▶ _JOB_
Retype, word for word, the stretch of lines from the very first one through the line that contains "The width and height of the screenshot is (1449, 840).", including both.

* * *

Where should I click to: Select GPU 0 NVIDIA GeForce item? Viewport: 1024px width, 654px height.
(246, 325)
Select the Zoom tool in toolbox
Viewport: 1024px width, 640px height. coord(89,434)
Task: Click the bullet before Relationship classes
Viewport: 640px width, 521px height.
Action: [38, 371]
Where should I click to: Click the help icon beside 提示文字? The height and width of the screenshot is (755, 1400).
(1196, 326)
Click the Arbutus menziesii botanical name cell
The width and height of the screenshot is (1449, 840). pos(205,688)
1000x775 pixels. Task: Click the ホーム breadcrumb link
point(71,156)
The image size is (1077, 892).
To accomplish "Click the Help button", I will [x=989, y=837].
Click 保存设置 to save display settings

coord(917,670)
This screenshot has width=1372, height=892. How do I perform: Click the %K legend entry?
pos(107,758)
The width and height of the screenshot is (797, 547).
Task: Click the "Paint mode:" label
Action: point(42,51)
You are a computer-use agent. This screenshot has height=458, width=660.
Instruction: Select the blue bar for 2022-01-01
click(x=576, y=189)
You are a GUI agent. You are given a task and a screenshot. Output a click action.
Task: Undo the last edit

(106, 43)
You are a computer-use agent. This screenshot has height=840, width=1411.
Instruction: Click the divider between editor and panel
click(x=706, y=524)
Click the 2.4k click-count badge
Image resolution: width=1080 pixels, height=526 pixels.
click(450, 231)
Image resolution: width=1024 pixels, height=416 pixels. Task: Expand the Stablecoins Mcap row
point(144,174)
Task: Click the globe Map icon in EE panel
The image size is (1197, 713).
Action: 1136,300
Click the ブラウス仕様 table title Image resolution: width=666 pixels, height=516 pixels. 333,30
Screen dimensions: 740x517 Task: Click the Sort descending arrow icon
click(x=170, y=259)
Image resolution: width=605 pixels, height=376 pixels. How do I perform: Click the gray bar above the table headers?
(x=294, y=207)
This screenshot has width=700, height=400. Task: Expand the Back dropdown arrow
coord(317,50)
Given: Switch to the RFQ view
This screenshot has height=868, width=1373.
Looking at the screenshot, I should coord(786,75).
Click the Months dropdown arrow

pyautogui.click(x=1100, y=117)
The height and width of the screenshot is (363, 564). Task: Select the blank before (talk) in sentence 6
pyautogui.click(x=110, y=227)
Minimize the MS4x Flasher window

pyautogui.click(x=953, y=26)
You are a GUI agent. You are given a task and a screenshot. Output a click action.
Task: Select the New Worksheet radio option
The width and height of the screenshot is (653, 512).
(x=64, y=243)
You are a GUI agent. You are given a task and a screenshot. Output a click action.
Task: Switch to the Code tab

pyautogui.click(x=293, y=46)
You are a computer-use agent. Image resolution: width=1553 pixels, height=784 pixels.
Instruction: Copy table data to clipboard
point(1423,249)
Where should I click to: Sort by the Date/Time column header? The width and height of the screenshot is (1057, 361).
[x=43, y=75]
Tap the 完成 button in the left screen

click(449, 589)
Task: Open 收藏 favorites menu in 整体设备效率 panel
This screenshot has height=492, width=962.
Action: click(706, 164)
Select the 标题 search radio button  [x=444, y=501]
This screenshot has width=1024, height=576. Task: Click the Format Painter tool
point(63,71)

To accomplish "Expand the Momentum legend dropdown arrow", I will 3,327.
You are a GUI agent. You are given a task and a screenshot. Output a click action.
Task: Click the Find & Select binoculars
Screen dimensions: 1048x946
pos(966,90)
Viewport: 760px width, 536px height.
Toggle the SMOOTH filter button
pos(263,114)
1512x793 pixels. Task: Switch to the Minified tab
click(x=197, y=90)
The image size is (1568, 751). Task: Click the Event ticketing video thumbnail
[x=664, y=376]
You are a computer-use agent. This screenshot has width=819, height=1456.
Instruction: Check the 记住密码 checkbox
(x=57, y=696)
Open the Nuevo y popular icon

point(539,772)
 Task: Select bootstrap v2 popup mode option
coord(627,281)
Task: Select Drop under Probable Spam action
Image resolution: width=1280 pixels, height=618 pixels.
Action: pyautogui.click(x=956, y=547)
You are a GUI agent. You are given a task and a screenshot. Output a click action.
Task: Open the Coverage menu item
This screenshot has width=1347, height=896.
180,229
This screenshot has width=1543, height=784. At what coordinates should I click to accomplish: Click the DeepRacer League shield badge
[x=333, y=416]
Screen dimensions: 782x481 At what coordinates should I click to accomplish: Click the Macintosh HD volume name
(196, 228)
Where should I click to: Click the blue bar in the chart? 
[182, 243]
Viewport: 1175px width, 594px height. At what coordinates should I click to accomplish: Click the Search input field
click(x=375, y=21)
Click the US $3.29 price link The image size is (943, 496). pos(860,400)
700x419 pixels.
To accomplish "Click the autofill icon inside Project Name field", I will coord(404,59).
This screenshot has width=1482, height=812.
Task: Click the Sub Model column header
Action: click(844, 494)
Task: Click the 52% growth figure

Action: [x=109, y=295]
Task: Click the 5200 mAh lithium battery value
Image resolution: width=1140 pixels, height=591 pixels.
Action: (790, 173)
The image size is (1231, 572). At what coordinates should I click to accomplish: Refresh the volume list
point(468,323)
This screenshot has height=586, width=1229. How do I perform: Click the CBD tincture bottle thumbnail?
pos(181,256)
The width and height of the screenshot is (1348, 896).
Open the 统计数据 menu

* * *

▶ _TASK OUTPUT_
Where should I click to: Select GPU 0 NVIDIA GeForce item? Viewport: 1024px width, 654px height.
(246, 325)
Select the Zoom tool in toolbox
Viewport: 1024px width, 640px height. coord(89,434)
Task: Click the bullet before Relationship classes
Viewport: 640px width, 521px height.
Action: [38, 371]
Where should I click to: Click the help icon beside 提示文字? The height and width of the screenshot is (755, 1400).
(1196, 326)
Click the Arbutus menziesii botanical name cell
The width and height of the screenshot is (1449, 840). pos(205,688)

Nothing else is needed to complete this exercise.